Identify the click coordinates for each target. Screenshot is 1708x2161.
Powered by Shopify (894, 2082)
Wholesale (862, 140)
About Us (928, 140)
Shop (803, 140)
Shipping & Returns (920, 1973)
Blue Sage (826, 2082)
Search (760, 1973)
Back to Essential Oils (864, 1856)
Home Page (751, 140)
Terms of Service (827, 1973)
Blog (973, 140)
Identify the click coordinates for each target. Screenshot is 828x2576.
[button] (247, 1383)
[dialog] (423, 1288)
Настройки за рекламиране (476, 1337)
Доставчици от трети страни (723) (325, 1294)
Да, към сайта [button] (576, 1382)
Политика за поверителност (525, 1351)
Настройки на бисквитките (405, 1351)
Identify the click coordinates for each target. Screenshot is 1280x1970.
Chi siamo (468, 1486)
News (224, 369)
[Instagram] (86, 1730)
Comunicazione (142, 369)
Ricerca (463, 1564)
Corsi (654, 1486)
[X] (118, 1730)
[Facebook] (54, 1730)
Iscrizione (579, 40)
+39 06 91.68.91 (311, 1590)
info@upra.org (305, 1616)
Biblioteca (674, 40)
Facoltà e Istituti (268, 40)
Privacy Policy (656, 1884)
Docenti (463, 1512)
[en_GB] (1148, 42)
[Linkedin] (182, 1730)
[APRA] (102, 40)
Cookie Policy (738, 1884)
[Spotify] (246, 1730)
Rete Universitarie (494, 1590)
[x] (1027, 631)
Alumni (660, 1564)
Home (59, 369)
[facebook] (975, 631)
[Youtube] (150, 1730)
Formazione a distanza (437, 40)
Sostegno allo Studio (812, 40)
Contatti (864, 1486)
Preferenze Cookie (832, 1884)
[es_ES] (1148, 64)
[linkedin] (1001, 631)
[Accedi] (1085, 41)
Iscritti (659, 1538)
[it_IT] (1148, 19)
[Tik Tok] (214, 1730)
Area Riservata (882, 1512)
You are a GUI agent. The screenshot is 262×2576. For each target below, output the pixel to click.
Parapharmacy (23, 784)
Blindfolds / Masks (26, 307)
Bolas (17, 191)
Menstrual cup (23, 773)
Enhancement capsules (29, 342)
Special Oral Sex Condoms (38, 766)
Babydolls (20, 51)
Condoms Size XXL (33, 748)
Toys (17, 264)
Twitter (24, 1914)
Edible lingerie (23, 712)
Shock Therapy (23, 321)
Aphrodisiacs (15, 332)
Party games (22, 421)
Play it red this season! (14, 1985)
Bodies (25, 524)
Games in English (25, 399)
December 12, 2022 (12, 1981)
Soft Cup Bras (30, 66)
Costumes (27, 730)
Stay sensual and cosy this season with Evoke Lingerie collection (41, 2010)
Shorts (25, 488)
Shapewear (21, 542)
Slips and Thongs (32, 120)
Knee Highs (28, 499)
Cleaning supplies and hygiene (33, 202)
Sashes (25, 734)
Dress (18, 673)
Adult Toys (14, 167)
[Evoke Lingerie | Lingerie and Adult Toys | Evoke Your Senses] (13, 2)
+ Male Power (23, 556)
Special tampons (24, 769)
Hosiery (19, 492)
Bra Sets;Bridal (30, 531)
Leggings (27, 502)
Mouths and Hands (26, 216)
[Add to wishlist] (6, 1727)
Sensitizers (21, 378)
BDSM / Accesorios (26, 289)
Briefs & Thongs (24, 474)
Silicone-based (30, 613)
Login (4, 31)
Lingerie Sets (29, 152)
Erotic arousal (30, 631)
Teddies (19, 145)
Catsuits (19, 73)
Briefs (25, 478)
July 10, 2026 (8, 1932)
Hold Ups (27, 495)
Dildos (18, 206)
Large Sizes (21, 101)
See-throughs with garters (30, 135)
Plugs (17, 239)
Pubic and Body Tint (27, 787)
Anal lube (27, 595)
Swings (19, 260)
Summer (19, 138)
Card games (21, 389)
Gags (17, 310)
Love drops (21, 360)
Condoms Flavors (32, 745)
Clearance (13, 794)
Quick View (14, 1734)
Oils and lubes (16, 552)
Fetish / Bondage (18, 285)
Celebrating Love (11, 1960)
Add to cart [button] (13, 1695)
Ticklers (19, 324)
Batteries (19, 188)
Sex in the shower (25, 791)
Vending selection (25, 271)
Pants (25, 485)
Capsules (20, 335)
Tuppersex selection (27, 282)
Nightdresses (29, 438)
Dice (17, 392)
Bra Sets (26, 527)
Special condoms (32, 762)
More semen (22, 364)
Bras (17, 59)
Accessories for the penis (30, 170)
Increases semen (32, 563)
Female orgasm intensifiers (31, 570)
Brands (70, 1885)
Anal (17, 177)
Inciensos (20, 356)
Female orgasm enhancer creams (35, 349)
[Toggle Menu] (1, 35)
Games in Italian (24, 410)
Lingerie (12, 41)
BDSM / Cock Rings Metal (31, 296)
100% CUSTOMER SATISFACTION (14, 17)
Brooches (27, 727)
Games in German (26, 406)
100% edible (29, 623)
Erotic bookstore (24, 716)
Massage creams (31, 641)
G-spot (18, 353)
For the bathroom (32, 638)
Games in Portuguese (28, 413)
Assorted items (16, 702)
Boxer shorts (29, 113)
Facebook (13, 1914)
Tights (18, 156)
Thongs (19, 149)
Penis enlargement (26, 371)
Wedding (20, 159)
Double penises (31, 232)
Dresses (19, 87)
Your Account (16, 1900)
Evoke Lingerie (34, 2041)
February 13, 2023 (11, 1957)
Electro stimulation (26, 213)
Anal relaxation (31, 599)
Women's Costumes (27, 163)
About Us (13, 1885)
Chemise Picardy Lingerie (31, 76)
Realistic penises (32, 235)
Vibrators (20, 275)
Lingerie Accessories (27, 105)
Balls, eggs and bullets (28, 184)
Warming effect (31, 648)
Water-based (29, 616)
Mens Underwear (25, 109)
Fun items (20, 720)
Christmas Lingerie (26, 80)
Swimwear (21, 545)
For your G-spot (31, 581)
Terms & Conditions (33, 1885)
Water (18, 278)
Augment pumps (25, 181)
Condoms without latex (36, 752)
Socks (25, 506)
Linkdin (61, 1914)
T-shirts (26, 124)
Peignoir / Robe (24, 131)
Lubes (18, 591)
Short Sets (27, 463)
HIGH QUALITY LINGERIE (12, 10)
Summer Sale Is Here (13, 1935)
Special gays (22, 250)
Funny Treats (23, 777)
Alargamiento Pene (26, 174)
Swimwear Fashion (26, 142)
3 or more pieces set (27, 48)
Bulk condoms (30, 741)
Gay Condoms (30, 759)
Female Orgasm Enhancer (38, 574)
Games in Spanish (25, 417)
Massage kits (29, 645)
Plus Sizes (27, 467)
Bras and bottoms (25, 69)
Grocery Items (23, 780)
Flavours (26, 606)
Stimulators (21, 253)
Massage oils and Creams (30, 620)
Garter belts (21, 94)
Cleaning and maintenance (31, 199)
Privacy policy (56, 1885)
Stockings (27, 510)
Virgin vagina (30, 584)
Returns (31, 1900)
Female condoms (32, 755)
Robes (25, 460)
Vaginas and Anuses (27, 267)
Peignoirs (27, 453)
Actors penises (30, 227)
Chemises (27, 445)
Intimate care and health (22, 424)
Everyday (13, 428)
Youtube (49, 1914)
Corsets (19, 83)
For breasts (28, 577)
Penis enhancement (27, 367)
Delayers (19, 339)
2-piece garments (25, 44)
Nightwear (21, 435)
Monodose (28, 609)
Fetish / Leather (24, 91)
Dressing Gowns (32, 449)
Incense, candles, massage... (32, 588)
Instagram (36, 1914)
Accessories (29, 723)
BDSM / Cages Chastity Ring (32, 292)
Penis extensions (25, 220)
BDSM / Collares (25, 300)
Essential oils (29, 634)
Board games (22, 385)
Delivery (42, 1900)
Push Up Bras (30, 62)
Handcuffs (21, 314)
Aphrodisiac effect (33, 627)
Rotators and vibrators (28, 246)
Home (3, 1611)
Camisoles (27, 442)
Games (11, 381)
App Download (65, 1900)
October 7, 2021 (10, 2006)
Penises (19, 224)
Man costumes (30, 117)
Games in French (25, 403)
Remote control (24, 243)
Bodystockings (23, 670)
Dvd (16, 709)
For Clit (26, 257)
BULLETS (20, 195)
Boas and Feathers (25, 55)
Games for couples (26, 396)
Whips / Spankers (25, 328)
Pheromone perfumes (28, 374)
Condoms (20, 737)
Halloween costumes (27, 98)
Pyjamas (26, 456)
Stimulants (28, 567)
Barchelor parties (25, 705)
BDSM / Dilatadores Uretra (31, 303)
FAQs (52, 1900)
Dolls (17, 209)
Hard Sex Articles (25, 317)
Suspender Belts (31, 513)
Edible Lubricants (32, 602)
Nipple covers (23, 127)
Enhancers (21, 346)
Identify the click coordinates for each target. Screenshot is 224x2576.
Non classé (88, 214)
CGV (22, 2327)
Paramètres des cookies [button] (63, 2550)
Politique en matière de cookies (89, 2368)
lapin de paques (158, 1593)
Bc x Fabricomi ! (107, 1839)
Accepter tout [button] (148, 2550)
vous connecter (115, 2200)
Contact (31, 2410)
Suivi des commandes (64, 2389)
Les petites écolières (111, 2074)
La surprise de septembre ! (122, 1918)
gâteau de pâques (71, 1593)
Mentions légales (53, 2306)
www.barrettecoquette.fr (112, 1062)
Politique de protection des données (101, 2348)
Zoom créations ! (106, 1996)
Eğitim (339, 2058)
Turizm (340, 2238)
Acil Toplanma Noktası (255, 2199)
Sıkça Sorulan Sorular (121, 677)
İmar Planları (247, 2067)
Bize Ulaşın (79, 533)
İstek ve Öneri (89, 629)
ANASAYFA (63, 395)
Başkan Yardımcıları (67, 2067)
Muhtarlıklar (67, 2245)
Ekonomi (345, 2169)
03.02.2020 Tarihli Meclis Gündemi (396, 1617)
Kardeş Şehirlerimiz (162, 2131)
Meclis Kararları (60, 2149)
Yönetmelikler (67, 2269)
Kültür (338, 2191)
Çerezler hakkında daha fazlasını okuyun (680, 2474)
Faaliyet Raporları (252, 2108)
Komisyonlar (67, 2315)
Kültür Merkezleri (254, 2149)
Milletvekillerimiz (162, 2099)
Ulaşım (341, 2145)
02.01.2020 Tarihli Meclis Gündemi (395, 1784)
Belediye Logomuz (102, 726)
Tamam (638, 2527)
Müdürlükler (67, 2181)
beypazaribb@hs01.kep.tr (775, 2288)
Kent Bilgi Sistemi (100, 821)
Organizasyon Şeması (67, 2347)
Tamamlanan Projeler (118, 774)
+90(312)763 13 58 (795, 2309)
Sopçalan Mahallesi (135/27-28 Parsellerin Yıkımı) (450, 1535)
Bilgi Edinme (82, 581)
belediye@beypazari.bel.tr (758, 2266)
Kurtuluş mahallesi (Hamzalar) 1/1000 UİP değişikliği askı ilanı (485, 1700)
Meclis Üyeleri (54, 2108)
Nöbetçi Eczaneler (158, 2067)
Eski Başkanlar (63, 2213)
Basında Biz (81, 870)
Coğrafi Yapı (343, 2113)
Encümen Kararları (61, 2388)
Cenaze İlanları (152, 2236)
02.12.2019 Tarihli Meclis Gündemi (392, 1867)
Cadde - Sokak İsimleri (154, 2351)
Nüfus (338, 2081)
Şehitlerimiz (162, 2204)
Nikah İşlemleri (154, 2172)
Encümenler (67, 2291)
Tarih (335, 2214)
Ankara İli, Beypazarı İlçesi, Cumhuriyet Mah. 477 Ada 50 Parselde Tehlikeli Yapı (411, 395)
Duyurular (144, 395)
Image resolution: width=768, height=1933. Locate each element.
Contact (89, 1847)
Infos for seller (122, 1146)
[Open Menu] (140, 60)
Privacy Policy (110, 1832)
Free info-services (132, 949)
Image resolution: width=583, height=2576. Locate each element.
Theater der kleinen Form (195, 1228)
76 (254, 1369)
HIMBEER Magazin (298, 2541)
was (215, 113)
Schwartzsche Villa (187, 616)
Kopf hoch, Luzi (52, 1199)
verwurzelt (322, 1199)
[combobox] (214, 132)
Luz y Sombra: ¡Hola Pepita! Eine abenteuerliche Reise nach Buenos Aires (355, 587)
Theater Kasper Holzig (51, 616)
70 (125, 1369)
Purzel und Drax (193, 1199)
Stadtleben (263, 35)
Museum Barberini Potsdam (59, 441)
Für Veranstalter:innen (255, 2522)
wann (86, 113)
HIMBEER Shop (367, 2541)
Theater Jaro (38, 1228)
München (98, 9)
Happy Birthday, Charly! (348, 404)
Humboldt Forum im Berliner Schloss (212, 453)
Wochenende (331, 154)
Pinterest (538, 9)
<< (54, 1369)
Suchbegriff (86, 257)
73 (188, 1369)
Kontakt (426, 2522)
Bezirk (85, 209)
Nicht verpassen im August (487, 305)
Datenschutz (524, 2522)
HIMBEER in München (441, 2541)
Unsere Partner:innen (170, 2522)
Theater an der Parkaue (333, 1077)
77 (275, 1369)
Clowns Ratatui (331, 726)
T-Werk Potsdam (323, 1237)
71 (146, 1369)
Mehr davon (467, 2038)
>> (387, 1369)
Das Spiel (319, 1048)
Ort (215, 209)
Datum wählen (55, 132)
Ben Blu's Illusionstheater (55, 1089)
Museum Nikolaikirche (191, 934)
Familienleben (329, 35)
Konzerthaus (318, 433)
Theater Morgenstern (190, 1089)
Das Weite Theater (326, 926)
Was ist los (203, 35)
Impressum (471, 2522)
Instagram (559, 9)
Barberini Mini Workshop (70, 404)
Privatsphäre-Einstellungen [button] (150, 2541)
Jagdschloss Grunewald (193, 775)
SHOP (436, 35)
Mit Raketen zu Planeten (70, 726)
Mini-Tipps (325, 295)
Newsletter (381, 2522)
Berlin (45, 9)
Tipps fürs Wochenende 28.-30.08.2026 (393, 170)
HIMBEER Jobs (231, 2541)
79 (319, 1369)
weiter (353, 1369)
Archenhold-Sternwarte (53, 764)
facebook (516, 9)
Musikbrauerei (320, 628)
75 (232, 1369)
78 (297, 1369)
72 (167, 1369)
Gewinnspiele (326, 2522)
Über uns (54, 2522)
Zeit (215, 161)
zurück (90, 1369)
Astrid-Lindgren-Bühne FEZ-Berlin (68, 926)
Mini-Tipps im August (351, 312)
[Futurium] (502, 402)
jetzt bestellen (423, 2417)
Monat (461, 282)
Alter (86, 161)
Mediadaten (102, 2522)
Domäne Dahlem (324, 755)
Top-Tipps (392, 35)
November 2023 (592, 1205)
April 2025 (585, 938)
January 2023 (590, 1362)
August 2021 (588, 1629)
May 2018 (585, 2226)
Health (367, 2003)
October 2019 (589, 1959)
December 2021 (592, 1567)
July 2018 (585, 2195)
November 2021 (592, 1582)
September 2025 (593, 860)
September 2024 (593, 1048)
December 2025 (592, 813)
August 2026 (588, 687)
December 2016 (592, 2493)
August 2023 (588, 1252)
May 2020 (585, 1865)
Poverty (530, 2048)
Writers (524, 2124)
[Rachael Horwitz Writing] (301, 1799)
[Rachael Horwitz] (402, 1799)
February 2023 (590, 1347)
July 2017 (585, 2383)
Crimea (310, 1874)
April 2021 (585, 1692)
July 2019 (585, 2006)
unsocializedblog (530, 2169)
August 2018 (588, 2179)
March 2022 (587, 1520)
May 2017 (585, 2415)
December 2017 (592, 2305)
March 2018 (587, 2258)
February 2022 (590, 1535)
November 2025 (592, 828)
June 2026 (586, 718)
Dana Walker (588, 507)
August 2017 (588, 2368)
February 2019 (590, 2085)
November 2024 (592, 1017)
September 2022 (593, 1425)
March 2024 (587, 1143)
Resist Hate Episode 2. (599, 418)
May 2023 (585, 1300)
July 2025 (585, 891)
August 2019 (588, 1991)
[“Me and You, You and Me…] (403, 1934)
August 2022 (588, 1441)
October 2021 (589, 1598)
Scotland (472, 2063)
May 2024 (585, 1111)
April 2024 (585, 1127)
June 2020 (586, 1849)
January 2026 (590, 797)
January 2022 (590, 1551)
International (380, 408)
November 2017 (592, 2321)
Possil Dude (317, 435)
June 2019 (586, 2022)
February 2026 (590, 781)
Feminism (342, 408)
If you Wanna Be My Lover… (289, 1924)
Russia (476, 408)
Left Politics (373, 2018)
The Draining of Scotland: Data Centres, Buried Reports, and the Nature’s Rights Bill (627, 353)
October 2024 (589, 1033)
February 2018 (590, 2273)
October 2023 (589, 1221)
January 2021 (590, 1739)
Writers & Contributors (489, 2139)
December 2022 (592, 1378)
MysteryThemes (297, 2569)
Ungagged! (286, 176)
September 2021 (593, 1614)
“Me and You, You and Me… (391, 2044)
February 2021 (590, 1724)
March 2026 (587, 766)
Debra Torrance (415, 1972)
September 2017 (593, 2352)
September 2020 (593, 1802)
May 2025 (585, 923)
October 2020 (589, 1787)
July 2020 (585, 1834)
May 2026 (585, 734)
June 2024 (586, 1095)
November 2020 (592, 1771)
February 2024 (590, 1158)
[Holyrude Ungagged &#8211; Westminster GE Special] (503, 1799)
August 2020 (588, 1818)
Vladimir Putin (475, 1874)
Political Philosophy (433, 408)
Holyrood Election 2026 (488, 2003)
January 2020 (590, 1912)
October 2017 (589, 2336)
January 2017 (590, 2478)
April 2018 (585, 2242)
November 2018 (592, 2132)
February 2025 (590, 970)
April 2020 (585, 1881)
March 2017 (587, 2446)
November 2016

Problem to work on:
Go back to the listing above. Copy word for word the lines from the one with "Penis extensions (25, 220)" through the one with "Les petites écolières (111, 2074)", and nothing more.

Result below:
Penis extensions (25, 220)
BDSM / Collares (25, 300)
Essential oils (29, 634)
Board games (22, 385)
Delivery (42, 1900)
Push Up Bras (30, 62)
Handcuffs (21, 314)
Aphrodisiac effect (33, 627)
Rotators and vibrators (28, 246)
Home (3, 1611)
Camisoles (27, 442)
Games (11, 381)
App Download (65, 1900)
October 7, 2021 (10, 2006)
Penises (19, 224)
Man costumes (30, 117)
Games in French (25, 403)
Remote control (24, 243)
Bodystockings (23, 670)
Dvd (16, 709)
For Clit (26, 257)
BULLETS (20, 195)
Boas and Feathers (25, 55)
Games for couples (26, 396)
Whips / Spankers (25, 328)
Pheromone perfumes (28, 374)
Condoms (20, 737)
Halloween costumes (27, 98)
Pyjamas (26, 456)
Stimulants (28, 567)
Barchelor parties (25, 705)
BDSM / Dilatadores Uretra (31, 303)
FAQs (52, 1900)
Dolls (17, 209)
Hard Sex Articles (25, 317)
Suspender Belts (31, 513)
Edible Lubricants (32, 602)
Nipple covers (23, 127)
Enhancers (21, 346)
Identify the click coordinates for each target. Screenshot is 224x2576.
Non classé (88, 214)
CGV (22, 2327)
Paramètres des cookies [button] (63, 2550)
Politique en matière de cookies (89, 2368)
lapin de paques (158, 1593)
Bc x Fabricomi ! (107, 1839)
Accepter tout [button] (148, 2550)
vous connecter (115, 2200)
Contact (31, 2410)
Suivi des commandes (64, 2389)
Les petites écolières (111, 2074)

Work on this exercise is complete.